New players add spice to pepper trade

Written by RajeshRavi | Updated: Oct 9 2012, 09:21am hrs
Pepper trade has come a long way from the times of Muziriz and Berenike. From a commodity that was instrumental in discovery of many sea routes, pepper trade has changed dynamically over the past few years due to new players like Vietnam and faster ships that take cargo to far off destinations in few days.

Pepper trade has changed completely in the past few years and comprehending it is becoming difficult. Take the current scenario, where there is plenty of pepper in most of the origins, but the price is range bound and unwilling to come down, Jojan Malayil of Kochi based Bafna Enterprises said. European and US imports for the first half of the year is lower by 20-25% and the production is estimated to be higher by 7%. Yet the market is quoting historically high prices, he said.

Jojan feels that the farmers in Vietnam have changed the market dynamics by holding on to the crop and selling at staggered intervals. These farmers are very cash rich and have the ability to hold the crop. So they sell when they want and get good returns, he added.

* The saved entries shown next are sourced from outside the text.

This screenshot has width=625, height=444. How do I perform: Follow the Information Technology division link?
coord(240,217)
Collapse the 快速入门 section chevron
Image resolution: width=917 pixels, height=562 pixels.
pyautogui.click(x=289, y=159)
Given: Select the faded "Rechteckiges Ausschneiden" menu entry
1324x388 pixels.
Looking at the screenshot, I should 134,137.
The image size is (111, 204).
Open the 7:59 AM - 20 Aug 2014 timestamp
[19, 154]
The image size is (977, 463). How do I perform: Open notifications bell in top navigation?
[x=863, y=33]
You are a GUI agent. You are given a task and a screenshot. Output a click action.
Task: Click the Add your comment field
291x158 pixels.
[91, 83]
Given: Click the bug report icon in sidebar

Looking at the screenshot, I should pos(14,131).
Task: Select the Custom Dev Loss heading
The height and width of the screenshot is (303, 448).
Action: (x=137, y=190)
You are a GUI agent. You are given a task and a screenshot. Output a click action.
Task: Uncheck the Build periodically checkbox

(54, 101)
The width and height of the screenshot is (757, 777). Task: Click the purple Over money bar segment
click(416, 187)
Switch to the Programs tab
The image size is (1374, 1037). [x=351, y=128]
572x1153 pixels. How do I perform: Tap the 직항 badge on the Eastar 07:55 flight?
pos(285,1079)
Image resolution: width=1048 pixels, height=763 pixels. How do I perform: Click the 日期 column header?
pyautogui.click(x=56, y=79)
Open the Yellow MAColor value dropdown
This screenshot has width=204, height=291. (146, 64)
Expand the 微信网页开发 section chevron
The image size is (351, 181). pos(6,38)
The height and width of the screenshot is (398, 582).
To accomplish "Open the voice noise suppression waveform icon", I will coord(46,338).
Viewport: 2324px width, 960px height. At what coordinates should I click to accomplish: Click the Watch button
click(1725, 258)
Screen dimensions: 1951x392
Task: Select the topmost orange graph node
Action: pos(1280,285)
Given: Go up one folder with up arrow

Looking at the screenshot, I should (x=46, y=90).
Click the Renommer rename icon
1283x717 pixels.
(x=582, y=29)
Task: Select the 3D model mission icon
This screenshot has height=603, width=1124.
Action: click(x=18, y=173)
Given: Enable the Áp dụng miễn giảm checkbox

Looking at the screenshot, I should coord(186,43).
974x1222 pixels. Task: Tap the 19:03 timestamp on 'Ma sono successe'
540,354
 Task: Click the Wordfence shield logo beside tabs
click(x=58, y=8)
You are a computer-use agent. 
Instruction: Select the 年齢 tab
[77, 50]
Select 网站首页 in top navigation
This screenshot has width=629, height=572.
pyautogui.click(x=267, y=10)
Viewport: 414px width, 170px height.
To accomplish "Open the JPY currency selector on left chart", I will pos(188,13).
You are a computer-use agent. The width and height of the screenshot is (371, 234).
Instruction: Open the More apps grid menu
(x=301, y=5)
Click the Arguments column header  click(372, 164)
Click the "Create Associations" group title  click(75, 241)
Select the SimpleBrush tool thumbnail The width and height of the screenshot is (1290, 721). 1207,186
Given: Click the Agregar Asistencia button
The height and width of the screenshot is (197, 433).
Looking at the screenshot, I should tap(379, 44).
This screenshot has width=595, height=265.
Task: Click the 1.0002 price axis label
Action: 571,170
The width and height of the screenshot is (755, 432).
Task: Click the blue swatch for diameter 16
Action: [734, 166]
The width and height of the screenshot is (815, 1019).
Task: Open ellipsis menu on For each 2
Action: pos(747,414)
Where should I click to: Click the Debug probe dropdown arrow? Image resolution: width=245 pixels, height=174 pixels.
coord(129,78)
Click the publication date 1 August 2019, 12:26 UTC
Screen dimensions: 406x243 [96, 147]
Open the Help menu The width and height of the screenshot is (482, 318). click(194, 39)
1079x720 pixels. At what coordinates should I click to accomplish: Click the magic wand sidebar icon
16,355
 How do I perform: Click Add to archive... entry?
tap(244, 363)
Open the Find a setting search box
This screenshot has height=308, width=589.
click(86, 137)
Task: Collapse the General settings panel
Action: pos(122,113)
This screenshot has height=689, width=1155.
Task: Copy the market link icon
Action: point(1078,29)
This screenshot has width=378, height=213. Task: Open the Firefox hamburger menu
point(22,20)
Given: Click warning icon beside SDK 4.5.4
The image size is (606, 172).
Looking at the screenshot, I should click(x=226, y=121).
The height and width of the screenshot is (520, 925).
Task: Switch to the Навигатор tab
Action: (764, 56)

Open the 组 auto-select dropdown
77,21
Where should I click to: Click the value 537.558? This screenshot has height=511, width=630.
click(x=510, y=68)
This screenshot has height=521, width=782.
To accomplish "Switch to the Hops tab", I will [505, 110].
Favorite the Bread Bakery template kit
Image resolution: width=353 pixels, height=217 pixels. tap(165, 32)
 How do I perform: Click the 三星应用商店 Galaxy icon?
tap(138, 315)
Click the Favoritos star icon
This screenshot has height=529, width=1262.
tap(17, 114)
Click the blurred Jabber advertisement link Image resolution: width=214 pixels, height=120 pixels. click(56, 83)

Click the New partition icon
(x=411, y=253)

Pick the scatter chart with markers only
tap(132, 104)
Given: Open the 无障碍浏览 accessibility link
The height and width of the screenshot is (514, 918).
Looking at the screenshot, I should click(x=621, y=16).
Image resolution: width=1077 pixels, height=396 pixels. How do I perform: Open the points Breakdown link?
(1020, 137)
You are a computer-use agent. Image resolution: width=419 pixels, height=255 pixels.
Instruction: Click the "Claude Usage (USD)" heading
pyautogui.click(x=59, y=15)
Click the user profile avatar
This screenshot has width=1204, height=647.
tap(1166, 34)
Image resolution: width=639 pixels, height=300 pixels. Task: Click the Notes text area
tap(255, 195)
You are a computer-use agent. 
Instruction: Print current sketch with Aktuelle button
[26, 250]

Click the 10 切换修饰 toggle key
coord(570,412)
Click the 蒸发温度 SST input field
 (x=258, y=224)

Reports say that Vietnam pepper exports for the first seven months of 2012 have decreased volume wise but have climbed value wise to the tune of 17.1 % at $532 million. Vietnam, the largest producer, is projected to have production of 1,10,000 tonne for the 2012 crop. The production estimates shows an increase of 10,000 tonne when compared with the figures of 2011. Global production is seen higher in 2012 by 7.2% at 320,000 tonne largely due to higher production reported by Vietnam and Indonesia.

Internal consumption by the producing countries during the year 2012 is projected around 124,870 tonne and exports during the year is pegged around 246,045 tonne as against 242,250 tonne during 2011. Report suggest that global pepper stocks will grow by about 25,000-30, 000 tonne in 2012, but stocks are built up in origin and not at destination.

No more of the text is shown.